На Омкаре было хорошо. Ему даже немного полегчало. Гудящий звук «Мам-м– мон-н!», сопровождающий его все это время с момента последнего разговора с Саней (с черным идолом, демоном, монстром из потустороннего мира, Бог знает, с кем…), стал тише. Будто просто кровь стучит в висках. Гарик остановился у обрыва, с которого два года назад сорвался Кирилл, заставивший повернуть в сторону взбесившуюся лошадь, несущую на себе его жену и дочку знакомых. Что за песню он спел перед смертью?
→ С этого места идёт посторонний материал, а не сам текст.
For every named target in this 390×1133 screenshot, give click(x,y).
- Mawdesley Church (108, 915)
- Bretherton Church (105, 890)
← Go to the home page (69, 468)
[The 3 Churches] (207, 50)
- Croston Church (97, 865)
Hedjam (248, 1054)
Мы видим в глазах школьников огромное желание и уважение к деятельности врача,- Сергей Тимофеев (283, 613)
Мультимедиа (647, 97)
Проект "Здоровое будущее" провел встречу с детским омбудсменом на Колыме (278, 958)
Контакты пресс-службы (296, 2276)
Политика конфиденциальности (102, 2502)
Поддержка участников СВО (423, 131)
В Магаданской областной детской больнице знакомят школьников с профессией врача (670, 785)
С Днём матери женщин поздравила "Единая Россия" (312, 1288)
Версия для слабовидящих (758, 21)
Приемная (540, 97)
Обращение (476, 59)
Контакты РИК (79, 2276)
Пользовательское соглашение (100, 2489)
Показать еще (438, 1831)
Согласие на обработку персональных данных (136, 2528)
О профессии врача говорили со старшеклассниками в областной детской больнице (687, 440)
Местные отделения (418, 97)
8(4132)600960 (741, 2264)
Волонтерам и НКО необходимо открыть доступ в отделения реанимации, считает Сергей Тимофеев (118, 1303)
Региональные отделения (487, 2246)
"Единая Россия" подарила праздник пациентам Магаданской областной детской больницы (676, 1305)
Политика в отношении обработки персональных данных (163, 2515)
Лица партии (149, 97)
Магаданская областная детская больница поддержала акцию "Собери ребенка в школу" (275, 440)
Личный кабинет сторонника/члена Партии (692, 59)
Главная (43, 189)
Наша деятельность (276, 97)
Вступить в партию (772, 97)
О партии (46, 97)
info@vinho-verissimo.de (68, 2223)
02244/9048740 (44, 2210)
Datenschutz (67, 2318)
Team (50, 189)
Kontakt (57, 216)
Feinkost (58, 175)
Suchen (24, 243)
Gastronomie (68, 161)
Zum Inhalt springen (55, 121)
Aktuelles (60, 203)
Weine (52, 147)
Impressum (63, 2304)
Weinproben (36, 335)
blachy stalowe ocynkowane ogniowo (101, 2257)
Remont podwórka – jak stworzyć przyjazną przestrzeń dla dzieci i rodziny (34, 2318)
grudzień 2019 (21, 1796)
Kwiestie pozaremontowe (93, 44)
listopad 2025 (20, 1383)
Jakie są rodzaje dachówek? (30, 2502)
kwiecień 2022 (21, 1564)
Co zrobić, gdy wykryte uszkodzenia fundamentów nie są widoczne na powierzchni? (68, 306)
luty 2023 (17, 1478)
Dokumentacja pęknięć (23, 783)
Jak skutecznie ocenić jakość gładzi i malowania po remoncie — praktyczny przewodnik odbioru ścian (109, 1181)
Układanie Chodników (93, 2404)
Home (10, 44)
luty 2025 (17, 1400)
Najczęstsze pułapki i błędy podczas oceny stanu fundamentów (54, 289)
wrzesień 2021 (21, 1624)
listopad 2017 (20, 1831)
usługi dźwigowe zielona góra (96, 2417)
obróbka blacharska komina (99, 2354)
Слова стерлись из памяти, но смысл Гарик помнил. Кирилл просил у Бога крылья. Здесь, стоя на высоком берегу Тары и глядя на чайного цвета реку, изгибающуюся петлей вокруг полуострова Тюп, только о крыльях и можно было мечтать. Так хотелось взлететь ввысь, чтобы оттуда, сверху, насладиться этой сказочной дремучей красотой! За спиной шумел сосновый бор, и Гарик вдруг с удивлением заметил, что шум его, то нарастающий, то стихающий, напоминает шелест накатывающей на берег морской волны. Откуда-то из глубины леса до него донесся нежный женский голос, затянувший жалобно:
«Ой, головушка бедо- о-овая,
Ой, судьбинушка тяже-о-олая,
Шел ты до-олго, долго,
Силы потерял,
Длинною дорогою шага-ал.
Шел ты до-олго, долго,
Силы потерял,
Длинною дорогою шагал.
В кровь истерты ноженьки уста-алые,
Дали отшагали все ж нема-алые,
Только го-о-оре, горе,
Поздно ж ты узна-ал,
Что не той дороженькой шагал,
Только го-оре, горе,
Поздно ж ты узна-ал,
Что не той дороженькой шагал».
Голос смолк, его сменила заливистая трель балалайки. Гарик удивился. Надо же, прямо про него песня! Вспомнились зловещие слова Татьяны Моргун: «Ступив на черную дорогу, ты никогда не сможешь вернуться и пойти по белой». Но, несмотря на предсказание ясновидящей, Гарик собирался попытаться. Интересно, здесь она еще или уехала из Окунево? И Гольдштейн, чудаковатый ученый, ставший невольным виновником страшного «черного пути», по которому прошел Гарик. Видеть никого из них не хотелось. Гарик постоял еще немного, любуясь закатом, посмотрел вдаль, куда утекала Тара, скрываясь в заповедных дебрях склонившегося над ней леса, и пошел обратно.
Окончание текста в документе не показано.